- Exercise prompt -
From the data that follows, copy every line holding the string "computer".

☆ ☆ ☆ ☆

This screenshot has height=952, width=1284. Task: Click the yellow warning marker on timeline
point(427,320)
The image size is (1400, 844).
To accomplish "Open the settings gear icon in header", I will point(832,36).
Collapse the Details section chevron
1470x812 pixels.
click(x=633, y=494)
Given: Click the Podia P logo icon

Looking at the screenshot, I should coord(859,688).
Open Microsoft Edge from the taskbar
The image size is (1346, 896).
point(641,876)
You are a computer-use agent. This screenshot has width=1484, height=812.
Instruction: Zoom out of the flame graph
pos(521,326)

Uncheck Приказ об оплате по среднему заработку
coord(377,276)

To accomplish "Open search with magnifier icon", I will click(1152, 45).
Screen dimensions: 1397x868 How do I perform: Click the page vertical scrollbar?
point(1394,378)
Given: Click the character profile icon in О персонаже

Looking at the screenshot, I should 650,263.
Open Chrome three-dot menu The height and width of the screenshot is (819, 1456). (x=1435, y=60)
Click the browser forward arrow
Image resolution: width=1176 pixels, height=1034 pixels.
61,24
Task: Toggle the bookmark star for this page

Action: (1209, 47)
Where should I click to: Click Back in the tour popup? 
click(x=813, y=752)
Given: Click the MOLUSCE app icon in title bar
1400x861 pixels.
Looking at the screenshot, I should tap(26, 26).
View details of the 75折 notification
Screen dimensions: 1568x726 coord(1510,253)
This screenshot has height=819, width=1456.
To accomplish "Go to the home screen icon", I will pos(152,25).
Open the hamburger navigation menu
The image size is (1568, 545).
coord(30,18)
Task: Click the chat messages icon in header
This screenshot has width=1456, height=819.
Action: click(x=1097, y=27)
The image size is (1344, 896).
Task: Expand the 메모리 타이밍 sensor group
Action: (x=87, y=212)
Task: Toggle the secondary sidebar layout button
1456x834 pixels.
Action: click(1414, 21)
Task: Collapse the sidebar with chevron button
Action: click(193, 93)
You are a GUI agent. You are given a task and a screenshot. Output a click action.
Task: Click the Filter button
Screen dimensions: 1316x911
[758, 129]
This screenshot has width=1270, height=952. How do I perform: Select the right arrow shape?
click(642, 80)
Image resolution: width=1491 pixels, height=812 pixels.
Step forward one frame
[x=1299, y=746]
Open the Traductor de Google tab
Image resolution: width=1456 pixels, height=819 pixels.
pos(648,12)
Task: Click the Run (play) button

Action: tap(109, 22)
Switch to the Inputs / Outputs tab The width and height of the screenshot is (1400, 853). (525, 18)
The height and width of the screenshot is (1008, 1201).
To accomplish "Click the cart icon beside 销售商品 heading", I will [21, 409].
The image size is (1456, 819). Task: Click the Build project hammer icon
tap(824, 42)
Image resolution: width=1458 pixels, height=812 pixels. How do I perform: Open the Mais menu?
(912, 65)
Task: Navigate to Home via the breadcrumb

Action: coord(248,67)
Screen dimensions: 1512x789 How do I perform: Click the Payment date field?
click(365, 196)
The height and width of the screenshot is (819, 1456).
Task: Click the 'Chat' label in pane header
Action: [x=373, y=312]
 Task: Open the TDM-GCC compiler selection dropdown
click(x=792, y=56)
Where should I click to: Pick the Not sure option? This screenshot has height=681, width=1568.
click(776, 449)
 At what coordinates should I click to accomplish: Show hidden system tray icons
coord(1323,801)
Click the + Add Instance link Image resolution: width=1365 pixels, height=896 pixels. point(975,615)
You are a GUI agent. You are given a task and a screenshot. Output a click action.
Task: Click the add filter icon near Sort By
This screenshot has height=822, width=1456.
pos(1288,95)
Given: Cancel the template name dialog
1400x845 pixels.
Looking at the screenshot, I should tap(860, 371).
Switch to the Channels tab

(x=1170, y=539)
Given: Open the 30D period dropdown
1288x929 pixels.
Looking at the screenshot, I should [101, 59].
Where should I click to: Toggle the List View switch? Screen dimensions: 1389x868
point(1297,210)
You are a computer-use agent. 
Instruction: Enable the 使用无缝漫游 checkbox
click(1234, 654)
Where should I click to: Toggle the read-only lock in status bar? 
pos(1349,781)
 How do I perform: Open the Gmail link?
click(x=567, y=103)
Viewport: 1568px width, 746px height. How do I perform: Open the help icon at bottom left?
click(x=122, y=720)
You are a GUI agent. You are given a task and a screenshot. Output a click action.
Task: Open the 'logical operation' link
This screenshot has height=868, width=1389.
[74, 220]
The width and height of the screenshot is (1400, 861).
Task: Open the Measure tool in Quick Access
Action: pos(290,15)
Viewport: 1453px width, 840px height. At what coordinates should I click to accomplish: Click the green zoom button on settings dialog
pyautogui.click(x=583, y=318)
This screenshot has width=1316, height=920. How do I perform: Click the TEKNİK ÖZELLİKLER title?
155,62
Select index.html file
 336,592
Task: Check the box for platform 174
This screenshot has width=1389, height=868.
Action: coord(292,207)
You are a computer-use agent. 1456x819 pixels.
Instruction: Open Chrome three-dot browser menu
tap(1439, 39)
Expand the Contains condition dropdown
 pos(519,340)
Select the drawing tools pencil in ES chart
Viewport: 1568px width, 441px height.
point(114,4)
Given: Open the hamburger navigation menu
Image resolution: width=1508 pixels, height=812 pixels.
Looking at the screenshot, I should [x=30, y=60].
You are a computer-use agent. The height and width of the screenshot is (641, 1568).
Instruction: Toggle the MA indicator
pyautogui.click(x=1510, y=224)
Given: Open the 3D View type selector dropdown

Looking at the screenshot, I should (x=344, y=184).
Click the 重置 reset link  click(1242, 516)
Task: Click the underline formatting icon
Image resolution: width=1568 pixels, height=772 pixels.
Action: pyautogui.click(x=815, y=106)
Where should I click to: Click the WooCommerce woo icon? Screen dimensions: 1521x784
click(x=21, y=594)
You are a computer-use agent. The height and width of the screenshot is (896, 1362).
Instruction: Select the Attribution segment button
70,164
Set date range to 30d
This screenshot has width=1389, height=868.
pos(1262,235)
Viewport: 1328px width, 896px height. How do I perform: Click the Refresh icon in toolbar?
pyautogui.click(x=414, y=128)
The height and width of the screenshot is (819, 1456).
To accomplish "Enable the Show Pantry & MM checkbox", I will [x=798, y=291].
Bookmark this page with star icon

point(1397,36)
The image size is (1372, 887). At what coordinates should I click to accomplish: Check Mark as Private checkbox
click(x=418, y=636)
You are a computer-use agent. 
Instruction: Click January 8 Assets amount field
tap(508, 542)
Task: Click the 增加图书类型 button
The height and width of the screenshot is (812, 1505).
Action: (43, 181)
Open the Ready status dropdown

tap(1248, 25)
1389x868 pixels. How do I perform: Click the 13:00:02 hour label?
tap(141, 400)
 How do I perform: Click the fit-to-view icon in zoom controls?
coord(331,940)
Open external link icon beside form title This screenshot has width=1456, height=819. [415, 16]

☆ ☆ ☆ ☆

- Output for this task -
You are a computer-use agent. This screenshot has width=1484, height=812.
You are a computer-use agent. 
You are a computer-use agent. 1456x819 pixels.
You are a computer-use agent. The height and width of the screenshot is (641, 1568).
You are a computer-use agent. The height and width of the screenshot is (896, 1362).
You are a computer-use agent. 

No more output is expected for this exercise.